I’m currently reading a draft of my wife’s PhD thesis. The thesis uses metaphor to examine the concepts that underpin research within the Information Systems discipline. It finds that research within the discipline appears to have a very heavy emphasis on techno-rational type conceptions of organisations, individuals and artifacts. There are various connections between this work and that of learning analytics and some of the assumptions behind the semantic web. This is an initial attempt to make some of these connections. Given limited time (I have to get back to commenting on the thesis), this has become more a place-holder of thoughts and ideas I need to explore more fully.
This post was prompted by this quote by Merlin Donald that is included in the thesis (emphasis added)
It is far more useful to view computational science as part of the problem, rather than the solution. The problem is understanding how humans can have invented explicit, algorithmically driven machines when our brains do not operate this way. The solution, if it ever comes, will be found by looking inside ourselves.
This captures some of my concerns when I start hearing computer scientists talk about intelligent tutors, the semantic web and other “big” applications of artificial intelligence. I don’t doubt the usefulness of these techniques in their appropriate place, however, I think it increasingly unlikely that they can effectively replace/mirror/simulate a human being outside of those limited places.
Another interesting quote from Merlin Donald’s home page
His central thesis is that human beings have evolved a completely novel cognitive strategy: brain-culture symbiosis.
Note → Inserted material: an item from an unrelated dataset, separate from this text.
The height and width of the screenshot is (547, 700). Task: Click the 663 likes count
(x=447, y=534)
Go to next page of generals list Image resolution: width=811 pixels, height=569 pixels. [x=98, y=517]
As a consequence, the human brain cannot realize its design potential unless it is immersed in a distributed communication network, that is, a culture, during its development. The human brain is, quite literally, specifically adapted for functioning in a complex symbolic culture.
The first Donald quote mentioned above comes from the book The way we think: Conceptual blending and the mind’s hidden complexities (Fauconnier & Turner, 2003). A book that argues that conceptual blending is at the core of human thinking, or at least what makes us distinctive.
Lot’s more to read and ponder. For now, some questions
- Is there a fit here with connectivism and/or distributed cognition (or similar)?
- What implications do these ideas have for analytics and how it can make a difference?
- What critiques are there of these ideas?
Donald, M. The slow process: A hypothetical cognitive adaptation for distributed cognitive networks. Journal of Physiology (Paris), 2007, 101:214-222.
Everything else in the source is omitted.